** BEGIN Extracted information **

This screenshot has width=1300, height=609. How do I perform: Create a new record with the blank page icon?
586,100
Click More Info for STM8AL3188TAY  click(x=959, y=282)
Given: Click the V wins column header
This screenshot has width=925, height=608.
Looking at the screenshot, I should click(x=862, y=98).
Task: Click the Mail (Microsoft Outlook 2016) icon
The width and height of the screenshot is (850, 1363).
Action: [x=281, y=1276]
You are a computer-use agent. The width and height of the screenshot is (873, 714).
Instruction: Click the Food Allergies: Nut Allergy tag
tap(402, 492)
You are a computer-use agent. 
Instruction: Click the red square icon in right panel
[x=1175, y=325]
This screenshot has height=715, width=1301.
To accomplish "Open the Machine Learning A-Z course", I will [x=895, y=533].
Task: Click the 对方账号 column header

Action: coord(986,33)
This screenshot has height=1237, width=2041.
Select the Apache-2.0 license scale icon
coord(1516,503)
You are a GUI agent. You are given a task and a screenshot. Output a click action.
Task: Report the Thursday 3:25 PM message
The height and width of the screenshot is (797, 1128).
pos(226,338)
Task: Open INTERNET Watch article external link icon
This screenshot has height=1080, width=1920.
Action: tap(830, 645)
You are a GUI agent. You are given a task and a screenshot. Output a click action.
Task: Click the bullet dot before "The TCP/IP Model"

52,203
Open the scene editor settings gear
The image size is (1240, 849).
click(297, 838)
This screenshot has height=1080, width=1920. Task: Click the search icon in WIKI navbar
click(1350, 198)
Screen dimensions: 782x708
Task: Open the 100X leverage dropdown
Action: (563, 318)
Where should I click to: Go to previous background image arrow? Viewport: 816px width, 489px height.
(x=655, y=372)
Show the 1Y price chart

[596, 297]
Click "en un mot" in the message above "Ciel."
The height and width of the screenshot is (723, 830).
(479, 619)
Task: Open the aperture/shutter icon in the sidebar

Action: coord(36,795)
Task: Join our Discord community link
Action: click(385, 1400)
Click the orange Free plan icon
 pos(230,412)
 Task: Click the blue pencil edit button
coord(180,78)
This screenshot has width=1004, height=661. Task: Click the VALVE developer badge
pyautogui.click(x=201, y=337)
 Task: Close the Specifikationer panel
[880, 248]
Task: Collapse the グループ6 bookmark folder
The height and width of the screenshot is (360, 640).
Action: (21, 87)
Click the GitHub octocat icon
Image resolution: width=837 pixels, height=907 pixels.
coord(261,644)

** END Extracted information **

Problem requirements — Which lines in the records above contain the word "message"? Copy each such line, and count a line only if its capitalization matches.

The result —
Task: Report the Thursday 3:25 PM message
Click "en un mot" in the message above "Ciel."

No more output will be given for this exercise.